I am extracting MFCC features from mp3 voice files but I do want to keep the source files unchangeable and without adding any new files. My processing includes the following steps:
- Load .mp3 file, eliminate silence, and generate .wav data using
pydub
- Read audio data and rate using
scipy.io.wavfile.read()
- Extract features using
python_speech_features
However, eliminate_silence()
returns an AudioSegment
object, whereas the scipy.io.wavfile.read()
accepts a .wav
filename and so I am forced to temporarily save/export the data as wave to ensure the transition in between.

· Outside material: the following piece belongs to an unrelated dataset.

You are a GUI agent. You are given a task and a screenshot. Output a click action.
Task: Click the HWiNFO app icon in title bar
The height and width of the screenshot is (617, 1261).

This step is memory and time consuming and so my question is: How can I avoid the export wave file step? or is there a workaround for it?
Here is my code.
import os
from pydub import AudioSegment
from scipy.io.wavfile import read
from sklearn import preprocessing
from python_speech_features import mfcc
from pydub.silence import split_on_silence
def eliminate_silence(input_path):
""" Eliminate silent chunks from original call recording """
# Import input wave file
sound = AudioSegment.from_mp3(input_path)

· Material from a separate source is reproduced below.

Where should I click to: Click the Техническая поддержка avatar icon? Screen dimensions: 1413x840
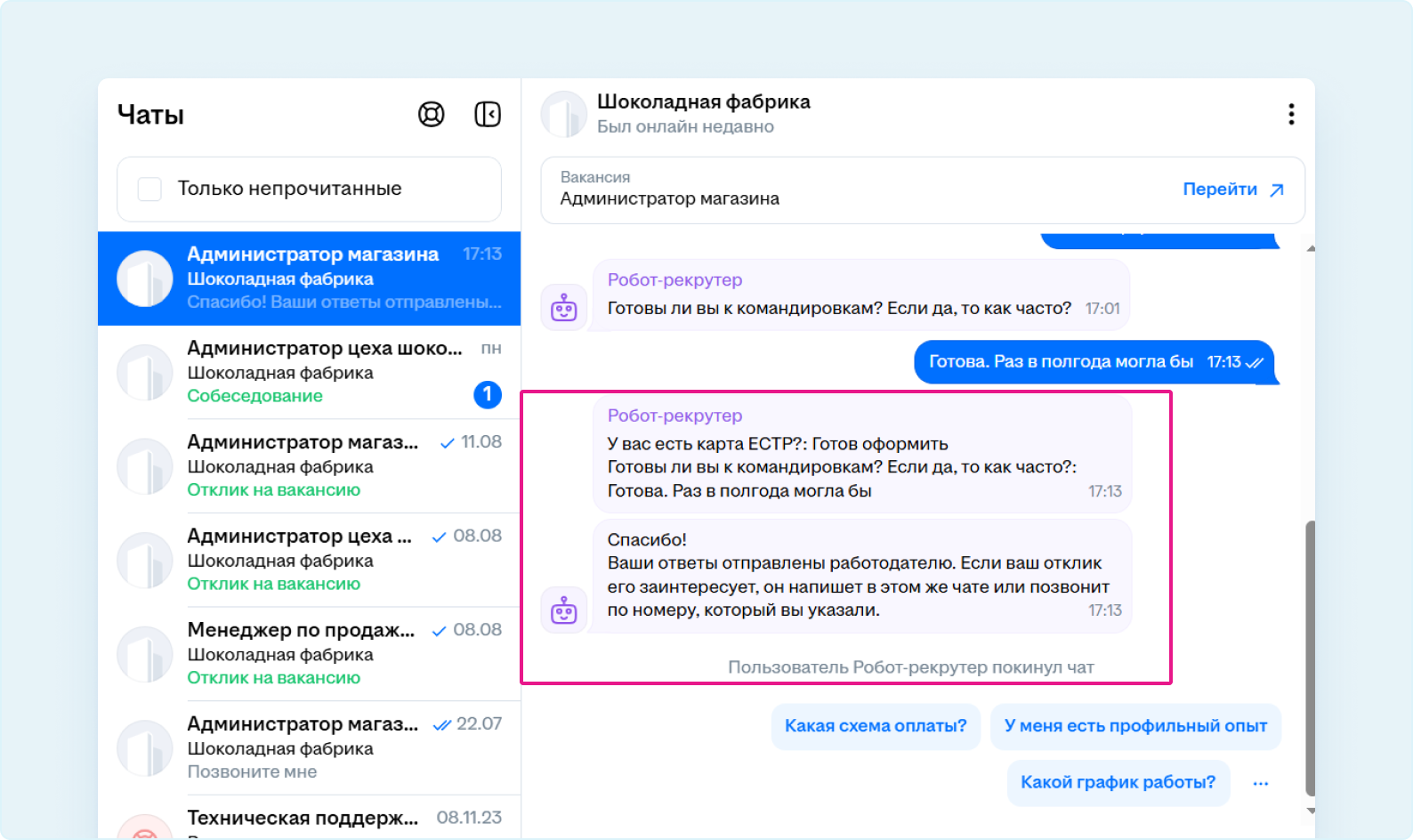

chunks = split_on_silence(sound,
# split on silences longer than 1000ms (1 sec)
min_silence_len=500,
# anything under -16 dBFS is considered silence
silence_thresh=-30,
# keep 200 ms of leading/trailing silence
keep_silence=100)
output_chunks = AudioSegment.empty()
for chunk in chunks: output_chunks += chunk
return output_chunks
silence_clear_data = eliminate_silence("file.mp3")
silence_clear_data.export("temp.wav", format="wav")
rate, audio = read("temp.wav")
os.remove("temp.wav")
# Extract MFCCs
mfcc_feature = mfcc(audio, rate, winlen = 0.025, winstep = 0.01, numcep = 15,
nfilt = 35, nfft = 512, appendEnergy = True)
mfcc_feature = preprocessing.scale(mfcc_feature)